The opening night nerves were palpable, but it didn’t take long for the young performers to hit their stride and by the time they were on the road to Oz they had the audience were in the palm of their collective hand. Although a timid start at first from Emily Wilson as Dorothy, her confidence soared when joined by the other principals ahead of the twister scene that eventually catapulted the cast into Oz. Despite looking a few years their junior her performance commanded respect, as with a smile and heaps of stage presence she moved the story along at a great pace.
No such caution however from Ellie Gilbert as Aunt Em/Glinda or Eleanor Walker as Miss Gultch/Wicked Witch. Both obviously seasoned performers the characters were spot-on from their first step out, and Gilbert’s melodic soaring vocals in the Munchkinland sequence demonstrated quality beyond what you would expect for a children’s production.
The talent just kept coming, as Jack Anthony, Josh Labron and Dan Toney made-up the fantastically funny and loveable Scarecrow, Tinman and Lion respectively.
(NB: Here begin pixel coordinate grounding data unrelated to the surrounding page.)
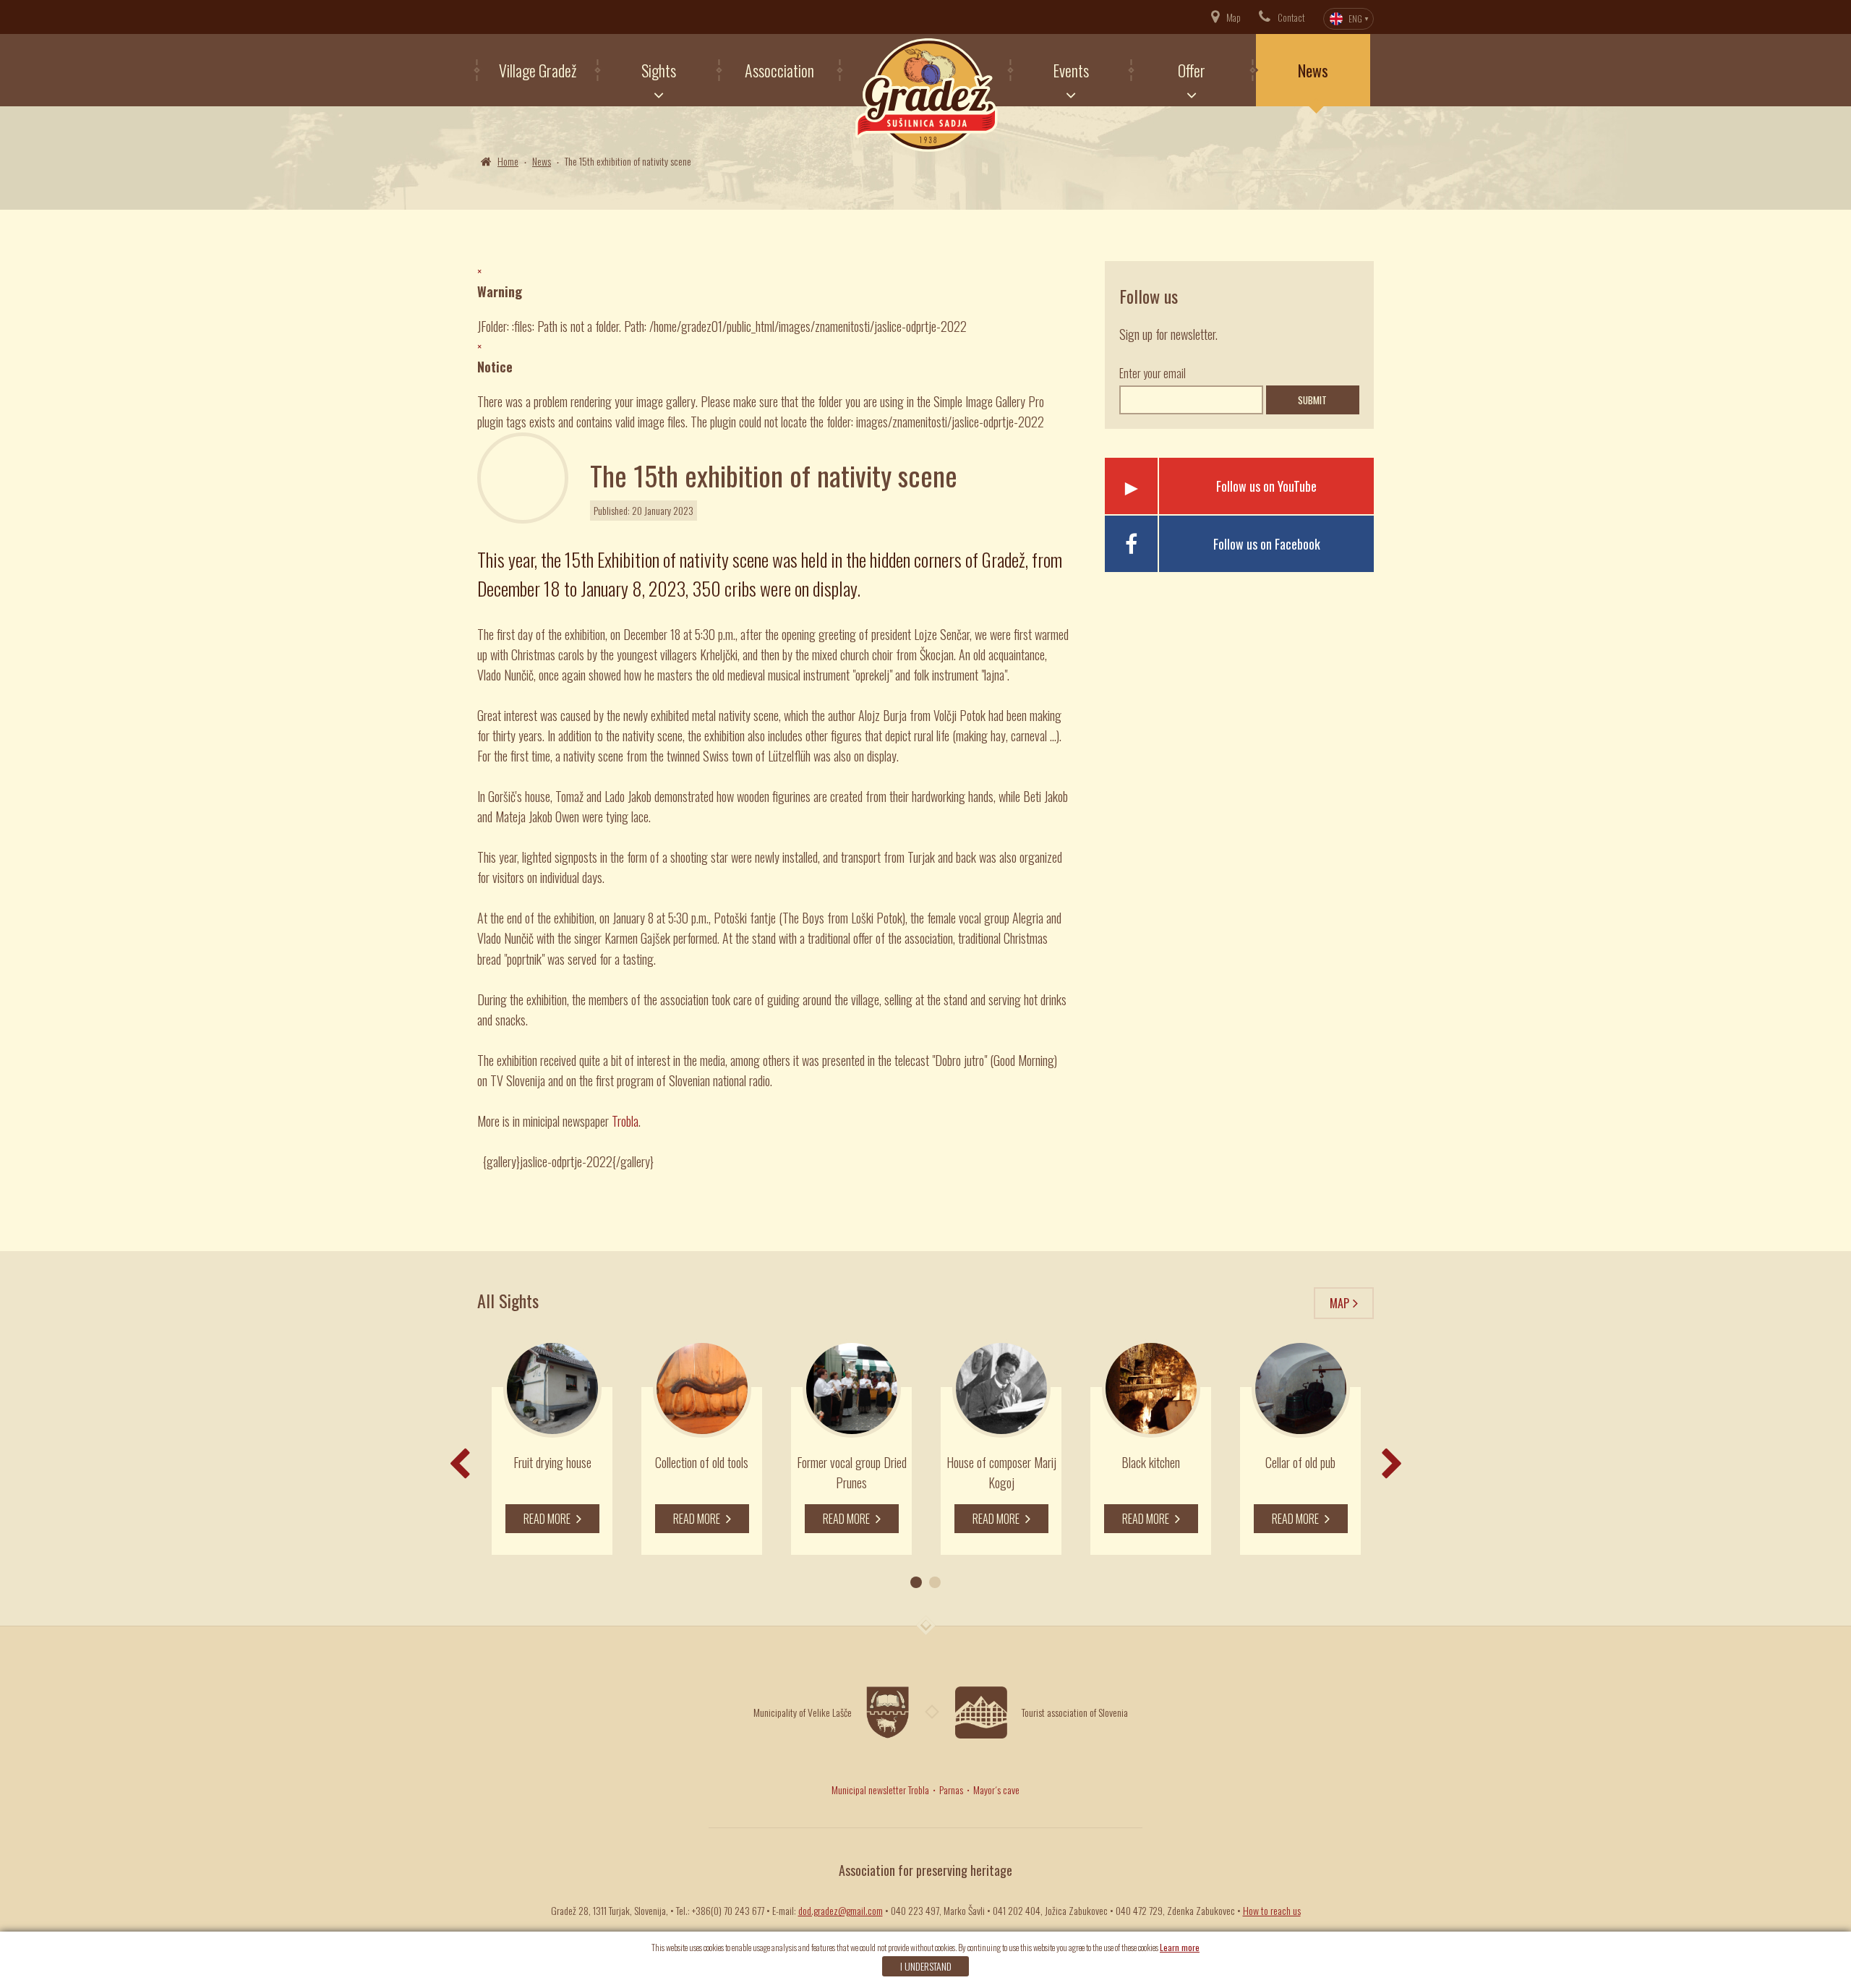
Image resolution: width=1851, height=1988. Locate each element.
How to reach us (1272, 1910)
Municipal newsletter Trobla (880, 1789)
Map (1233, 17)
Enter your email (1152, 373)
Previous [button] (459, 1464)
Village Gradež (537, 70)
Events (1071, 70)
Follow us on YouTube (1266, 486)
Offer (1191, 70)
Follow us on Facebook (1266, 543)
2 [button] (935, 1582)
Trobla (625, 1121)
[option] (552, 1447)
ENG (1355, 18)
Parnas (951, 1789)
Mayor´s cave (996, 1789)
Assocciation (779, 70)
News (1313, 70)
All three were brilliant individually – Anthony’s boundless physicality, Toney’s comic timing and Labron’s old Hollywood style silky tones – but together they provided real heart and infectious charm.
Special mention must also go to Evan Jones whose meek Uncle Henry was to be expected, but who really came alive as the witty Emerald City Guard. Jack Allan Smith as Prof Marvel/Wizard also did a great job as the omniscient Oz.
The company had clearly worked hard, with numbers such as Merry Old Land of Oz and Jitterbug looking very slick, and character work throughout with the crows and monkeys being particular highlights.
With only 3 weeks of concentrated rehearsals you would forgive a much less professional show, but Director Elizabeth Rose, MD Ben Kennedy and Choreographer Verity Bray have created a hit from what could have easily been “just another kids show”.
Of particular note, too, are the set and brilliant traditional-meets-modern costumes which lend themselves to this retelling beautifully, as designed by Tim Heywood.
Ding, dong, the Wicked Witch is dead – but long live Stafford Gatehouse Theatre Summer School. Get tickets if you still can.